Creamy Chicken Mac and Cheese

This creamy chicken mac and cheese is a comforting, family-friendly dish that combines tender chicken, elbow macaroni, and a rich cheese sauce, baked to perfection for a delightful meal any night of the week.
Prep Time 15 minutes
Cook Time 30 minutes
Total Time 45 minutes
Servings: 6 servings
Course: Dinner, Main Course
Cuisine: American
Calories: 500

Ingredients
  

For the Mac and Cheese
  • 1 lb boneless skinless chicken breasts, diced Fresh or frozen breasts work well; ensure they're fully thawed.
  • 8 oz elbow macaroni Traditional choice, but other pasta shapes can be used.
  • 2 cups sharp cheddar cheese, freshly shredded Freshly shredded melts better than pre-shredded.
  • 2 cups whole milk
  • 4 tablespoons unsalted butter, divided
  • 1/4 cup all-purpose flour
  • 1 teaspoon garlic powder
  • to taste salt and pepper
  • 1/2 cup breadcrumbs, optional (panko preferred) For a crunchy topping.
  • optional Fresh parsley for garnish

Method
 

Preparation
  1. Bring a large pot of salted water to a boil over high heat.

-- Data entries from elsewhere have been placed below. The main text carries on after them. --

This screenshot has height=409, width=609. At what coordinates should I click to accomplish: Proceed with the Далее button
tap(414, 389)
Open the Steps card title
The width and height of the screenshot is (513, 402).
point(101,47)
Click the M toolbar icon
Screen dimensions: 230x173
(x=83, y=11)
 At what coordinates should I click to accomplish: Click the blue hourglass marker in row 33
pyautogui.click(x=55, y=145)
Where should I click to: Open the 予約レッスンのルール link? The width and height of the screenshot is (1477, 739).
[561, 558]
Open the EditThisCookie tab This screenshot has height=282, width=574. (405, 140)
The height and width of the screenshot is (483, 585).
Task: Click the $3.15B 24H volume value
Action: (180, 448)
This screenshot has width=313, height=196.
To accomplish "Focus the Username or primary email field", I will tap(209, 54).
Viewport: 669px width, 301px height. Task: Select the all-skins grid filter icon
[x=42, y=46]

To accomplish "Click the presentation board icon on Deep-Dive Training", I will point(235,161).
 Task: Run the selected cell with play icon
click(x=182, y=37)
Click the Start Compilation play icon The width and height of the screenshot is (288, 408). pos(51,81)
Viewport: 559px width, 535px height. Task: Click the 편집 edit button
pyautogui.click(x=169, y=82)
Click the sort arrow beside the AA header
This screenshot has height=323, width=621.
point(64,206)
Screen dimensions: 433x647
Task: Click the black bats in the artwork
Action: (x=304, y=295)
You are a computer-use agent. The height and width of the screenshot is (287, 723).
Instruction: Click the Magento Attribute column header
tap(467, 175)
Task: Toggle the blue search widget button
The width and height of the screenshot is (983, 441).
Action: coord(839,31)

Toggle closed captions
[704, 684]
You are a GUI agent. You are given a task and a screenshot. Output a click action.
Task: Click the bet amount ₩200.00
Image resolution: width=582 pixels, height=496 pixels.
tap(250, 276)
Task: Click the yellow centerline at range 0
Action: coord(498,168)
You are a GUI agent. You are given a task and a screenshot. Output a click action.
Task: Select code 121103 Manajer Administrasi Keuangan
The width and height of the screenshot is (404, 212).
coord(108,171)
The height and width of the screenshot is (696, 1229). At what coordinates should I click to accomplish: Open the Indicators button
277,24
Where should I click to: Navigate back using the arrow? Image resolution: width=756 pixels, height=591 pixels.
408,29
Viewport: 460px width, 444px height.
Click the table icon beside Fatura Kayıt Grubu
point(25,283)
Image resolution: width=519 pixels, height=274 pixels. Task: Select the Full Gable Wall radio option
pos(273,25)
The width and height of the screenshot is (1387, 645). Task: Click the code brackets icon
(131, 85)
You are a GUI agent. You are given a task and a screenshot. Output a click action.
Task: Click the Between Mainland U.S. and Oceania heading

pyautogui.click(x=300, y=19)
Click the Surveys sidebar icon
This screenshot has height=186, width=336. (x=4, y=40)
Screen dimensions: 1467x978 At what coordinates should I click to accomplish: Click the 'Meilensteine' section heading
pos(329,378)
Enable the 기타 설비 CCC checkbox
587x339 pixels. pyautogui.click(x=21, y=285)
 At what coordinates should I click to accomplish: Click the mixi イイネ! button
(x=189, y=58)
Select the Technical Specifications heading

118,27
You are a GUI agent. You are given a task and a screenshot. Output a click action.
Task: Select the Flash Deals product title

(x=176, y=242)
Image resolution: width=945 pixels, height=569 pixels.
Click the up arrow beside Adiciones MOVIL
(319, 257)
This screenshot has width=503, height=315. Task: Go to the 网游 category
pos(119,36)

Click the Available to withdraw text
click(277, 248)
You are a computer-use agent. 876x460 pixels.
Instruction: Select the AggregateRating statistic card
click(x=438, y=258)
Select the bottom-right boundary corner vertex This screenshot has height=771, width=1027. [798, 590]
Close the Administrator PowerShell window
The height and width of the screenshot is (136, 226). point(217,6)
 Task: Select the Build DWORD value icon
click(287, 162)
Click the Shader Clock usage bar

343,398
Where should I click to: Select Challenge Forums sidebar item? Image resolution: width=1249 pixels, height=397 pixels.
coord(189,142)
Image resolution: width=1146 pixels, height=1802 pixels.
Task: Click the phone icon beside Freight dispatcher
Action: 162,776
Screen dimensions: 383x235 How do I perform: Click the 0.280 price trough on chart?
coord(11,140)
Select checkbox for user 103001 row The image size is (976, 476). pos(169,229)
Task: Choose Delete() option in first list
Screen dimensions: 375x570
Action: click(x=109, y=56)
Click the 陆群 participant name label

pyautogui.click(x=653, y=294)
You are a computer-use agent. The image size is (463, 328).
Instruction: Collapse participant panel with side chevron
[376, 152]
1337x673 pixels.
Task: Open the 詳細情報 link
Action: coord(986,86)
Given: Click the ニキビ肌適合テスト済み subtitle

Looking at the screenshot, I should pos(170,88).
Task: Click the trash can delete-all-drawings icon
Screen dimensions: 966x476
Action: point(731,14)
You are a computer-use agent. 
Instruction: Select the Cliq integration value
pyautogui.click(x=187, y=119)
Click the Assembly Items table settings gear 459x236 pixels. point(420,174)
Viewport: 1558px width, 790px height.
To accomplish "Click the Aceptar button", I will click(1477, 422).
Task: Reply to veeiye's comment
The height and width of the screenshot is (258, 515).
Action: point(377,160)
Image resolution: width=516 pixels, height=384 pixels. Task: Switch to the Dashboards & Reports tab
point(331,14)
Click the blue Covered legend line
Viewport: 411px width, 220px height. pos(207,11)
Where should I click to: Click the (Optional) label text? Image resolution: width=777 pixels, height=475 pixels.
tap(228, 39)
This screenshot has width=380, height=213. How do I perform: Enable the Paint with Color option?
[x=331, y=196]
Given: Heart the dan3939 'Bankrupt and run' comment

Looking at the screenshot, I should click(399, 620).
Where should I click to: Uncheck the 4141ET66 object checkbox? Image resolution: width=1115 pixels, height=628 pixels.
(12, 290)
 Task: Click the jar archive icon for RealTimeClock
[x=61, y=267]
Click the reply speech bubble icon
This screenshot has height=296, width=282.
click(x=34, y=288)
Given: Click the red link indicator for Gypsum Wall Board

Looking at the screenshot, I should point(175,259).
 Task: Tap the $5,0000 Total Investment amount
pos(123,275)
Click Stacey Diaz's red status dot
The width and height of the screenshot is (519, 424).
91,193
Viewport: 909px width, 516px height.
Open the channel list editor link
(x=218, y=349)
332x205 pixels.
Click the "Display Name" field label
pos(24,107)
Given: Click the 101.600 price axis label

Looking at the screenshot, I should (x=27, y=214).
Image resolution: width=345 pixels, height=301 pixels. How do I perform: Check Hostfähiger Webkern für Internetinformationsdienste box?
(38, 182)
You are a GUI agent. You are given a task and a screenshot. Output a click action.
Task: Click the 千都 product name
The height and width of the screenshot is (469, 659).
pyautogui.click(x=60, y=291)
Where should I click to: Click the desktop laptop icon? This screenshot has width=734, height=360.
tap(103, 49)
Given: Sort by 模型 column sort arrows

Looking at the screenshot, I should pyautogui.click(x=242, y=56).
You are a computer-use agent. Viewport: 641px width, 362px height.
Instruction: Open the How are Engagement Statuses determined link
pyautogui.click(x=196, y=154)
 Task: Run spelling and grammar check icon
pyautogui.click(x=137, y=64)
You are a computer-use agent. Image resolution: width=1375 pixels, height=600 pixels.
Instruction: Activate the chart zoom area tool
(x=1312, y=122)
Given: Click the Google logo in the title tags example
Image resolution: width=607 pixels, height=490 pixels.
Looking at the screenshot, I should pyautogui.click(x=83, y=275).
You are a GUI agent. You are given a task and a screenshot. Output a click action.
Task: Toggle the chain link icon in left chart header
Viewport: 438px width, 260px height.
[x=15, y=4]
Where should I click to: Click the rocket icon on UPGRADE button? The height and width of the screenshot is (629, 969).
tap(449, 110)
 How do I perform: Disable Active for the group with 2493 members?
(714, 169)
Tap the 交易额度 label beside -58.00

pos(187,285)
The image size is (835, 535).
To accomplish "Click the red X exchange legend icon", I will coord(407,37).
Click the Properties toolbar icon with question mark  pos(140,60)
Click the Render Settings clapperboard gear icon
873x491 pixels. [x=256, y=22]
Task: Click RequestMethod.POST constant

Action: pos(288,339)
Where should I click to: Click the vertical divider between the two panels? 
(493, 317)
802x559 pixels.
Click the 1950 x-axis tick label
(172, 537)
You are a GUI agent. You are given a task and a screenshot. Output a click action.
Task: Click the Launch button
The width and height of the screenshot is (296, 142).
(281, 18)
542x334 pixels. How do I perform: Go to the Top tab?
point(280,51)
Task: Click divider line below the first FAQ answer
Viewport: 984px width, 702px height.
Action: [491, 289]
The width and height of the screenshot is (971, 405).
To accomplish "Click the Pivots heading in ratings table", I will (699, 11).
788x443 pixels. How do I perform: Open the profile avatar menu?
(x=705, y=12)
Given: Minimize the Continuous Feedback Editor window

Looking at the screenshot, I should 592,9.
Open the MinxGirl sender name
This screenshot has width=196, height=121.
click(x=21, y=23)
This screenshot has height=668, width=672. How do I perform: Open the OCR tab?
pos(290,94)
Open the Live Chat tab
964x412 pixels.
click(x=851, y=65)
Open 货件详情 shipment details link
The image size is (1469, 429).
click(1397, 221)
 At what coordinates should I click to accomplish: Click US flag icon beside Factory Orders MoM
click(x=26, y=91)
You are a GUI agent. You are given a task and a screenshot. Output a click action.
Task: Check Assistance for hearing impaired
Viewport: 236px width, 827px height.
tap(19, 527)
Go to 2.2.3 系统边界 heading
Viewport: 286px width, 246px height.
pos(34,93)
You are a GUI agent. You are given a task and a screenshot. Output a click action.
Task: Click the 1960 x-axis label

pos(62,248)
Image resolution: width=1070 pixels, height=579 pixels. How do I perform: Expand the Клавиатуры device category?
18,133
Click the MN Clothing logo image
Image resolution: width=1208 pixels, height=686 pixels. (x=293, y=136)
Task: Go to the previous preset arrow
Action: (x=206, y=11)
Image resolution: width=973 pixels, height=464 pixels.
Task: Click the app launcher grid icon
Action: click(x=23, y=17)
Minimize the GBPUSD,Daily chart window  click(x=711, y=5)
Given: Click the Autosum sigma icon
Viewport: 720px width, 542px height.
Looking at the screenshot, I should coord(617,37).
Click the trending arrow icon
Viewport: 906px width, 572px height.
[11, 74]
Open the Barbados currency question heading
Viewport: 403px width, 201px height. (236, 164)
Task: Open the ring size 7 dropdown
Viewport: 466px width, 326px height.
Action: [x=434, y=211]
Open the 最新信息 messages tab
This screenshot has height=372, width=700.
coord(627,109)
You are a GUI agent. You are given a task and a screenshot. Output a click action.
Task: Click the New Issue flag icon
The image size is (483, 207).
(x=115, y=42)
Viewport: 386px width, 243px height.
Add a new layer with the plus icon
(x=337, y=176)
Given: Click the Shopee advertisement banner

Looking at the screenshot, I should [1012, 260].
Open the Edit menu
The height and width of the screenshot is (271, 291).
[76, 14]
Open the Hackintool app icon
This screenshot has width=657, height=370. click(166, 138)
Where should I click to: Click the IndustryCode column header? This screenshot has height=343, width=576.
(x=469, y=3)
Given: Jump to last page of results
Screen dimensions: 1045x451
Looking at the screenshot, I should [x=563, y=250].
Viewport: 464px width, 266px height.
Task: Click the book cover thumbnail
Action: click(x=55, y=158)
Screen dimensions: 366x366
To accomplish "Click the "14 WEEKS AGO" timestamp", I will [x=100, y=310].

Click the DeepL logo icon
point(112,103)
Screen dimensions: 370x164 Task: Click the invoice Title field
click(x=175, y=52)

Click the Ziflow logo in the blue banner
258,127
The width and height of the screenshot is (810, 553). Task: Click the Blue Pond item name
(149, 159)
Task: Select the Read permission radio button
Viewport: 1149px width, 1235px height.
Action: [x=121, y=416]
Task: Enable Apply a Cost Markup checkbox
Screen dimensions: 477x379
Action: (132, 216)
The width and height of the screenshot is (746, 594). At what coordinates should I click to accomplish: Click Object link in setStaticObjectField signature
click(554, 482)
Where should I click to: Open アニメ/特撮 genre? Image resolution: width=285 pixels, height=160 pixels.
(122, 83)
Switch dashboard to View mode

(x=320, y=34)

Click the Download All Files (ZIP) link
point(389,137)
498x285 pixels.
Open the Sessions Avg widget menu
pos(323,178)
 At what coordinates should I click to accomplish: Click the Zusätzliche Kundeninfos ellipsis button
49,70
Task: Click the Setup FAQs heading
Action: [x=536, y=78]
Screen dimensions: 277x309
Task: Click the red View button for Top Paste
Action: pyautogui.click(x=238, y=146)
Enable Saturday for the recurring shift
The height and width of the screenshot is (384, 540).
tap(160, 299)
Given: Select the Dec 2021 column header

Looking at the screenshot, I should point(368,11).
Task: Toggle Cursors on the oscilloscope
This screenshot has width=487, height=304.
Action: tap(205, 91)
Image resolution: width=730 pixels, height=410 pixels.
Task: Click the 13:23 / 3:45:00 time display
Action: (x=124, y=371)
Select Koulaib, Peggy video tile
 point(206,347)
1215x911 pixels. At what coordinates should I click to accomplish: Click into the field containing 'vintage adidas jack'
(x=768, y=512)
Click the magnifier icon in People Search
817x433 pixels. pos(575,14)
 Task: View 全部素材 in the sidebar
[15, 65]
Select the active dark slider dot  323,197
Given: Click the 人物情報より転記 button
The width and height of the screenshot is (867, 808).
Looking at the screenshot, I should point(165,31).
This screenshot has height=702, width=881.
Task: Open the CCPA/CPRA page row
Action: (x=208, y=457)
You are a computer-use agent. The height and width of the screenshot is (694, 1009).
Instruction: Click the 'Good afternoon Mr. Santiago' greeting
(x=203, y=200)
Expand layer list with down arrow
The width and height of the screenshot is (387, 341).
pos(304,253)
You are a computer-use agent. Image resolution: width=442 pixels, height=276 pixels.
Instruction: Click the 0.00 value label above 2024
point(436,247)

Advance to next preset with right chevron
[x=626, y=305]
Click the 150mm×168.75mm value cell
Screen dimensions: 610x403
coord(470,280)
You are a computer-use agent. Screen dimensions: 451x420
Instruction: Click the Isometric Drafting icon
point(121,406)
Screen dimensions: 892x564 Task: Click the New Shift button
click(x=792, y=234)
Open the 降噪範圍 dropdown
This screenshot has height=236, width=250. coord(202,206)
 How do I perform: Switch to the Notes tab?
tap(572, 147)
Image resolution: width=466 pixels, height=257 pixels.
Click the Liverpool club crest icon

Add the elbow macaroni and cook for 7-8 minutes until al dente. Drain and set aside.
  2. In a large skillet, melt 2 tablespoons of butter over medium heat. Season the diced chicken with salt and pepper and add to the skillet. Sauté for 5-7 minutes until golden and cooked through. Remove and set aside.
  3. In the same skillet, melt the remaining 2 tablespoons of butter. Whisk in the flour and cook for 1-2 minutes to form a light golden paste.
  4. Gradually whisk in the milk, stirring constantly for 4-5 minutes until the sauce thickens.
  5. Lower the heat and slowly incorporate the shredded cheese, stirring until completely melted. Add garlic powder and adjust seasoning with salt and pepper.
  6. Gently mix the cooked macaroni and chicken into the cheese sauce until well-coated.
  7. For baked version, transfer to a greased baking dish, sprinkle with breadcrumbs, and bake at 350°F for 20 minutes until golden and bubbly.
  8. Let it rest for 5 minutes before serving, garnishing with fresh parsley if desired.

Notes

To make ahead, assemble up to the baking stage and refrigerate. Store leftovers for up to 3-4 days in an airtight container. For freezing, cover tightly and store for up to 2 months.